The U.S. Commerce Department appointed a board of inquiry led by Eugene T. Vidal to investigate the accident. At that time, there were different theories as to what happened on the aircraft, such as a piece of metal that appeared to have a bullet hole on it according to the Arkansas Gazette, or someone who may have hindered the pilot's actions while flying.

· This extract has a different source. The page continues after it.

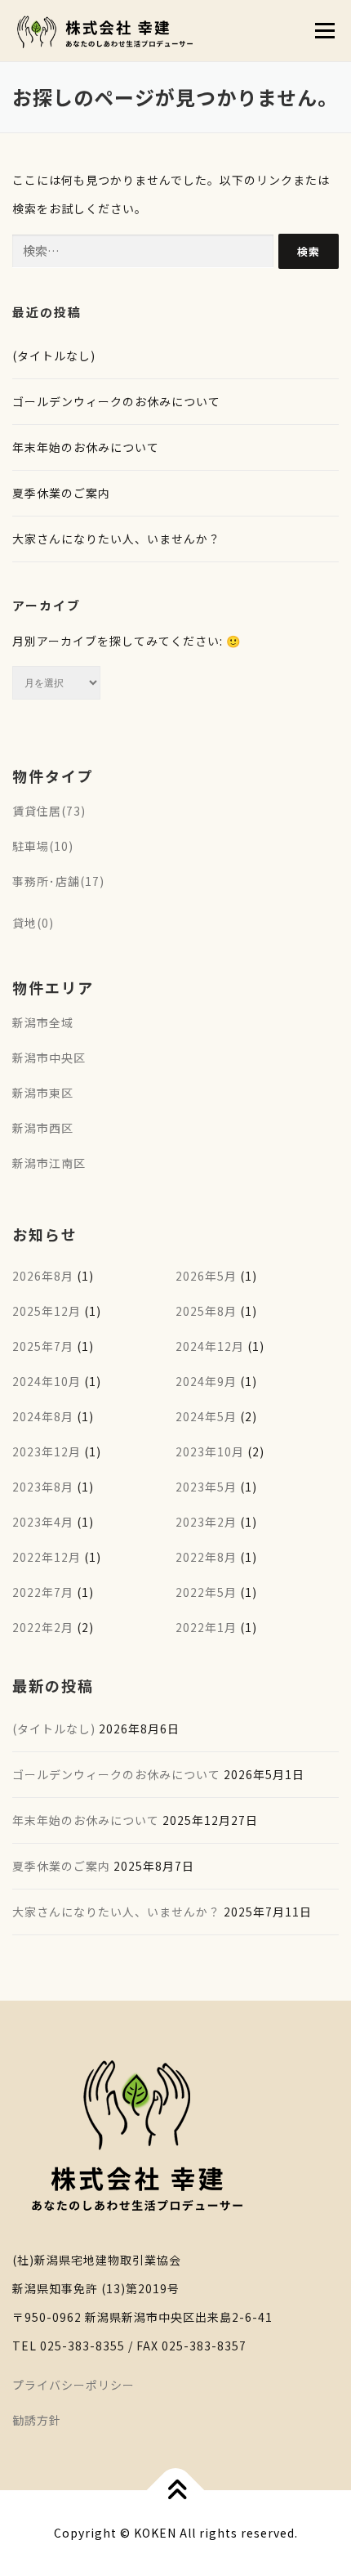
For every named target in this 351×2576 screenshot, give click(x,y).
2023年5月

On February 22, the board ruled out the possibility of a "purely mechanical failure". On March 7, the final report was issued and stated that flying at a low altitude, an interference with the pilots' sight by a passenger in the cockpit, the switching of an empty gas tank for a full one that may have caused a sudden drop into the tree line, and the first officer being "momentarily confused due to some minor difficulties" if he was alone in the cockpit it may have contributed to the cause of this accident, but the probable cause or causes thereof cannot be determined.

==Lawsuits==

Due to the accident, at least three lawsuits were filed against American Airlines. The family of stewardess Perla Gasparini filed a federal lawsuit for undisclosed damages, the widow of crash victim Nathan Porter sued for $16,000 and the estate of Frank C. Hart settled a claim for $42,500.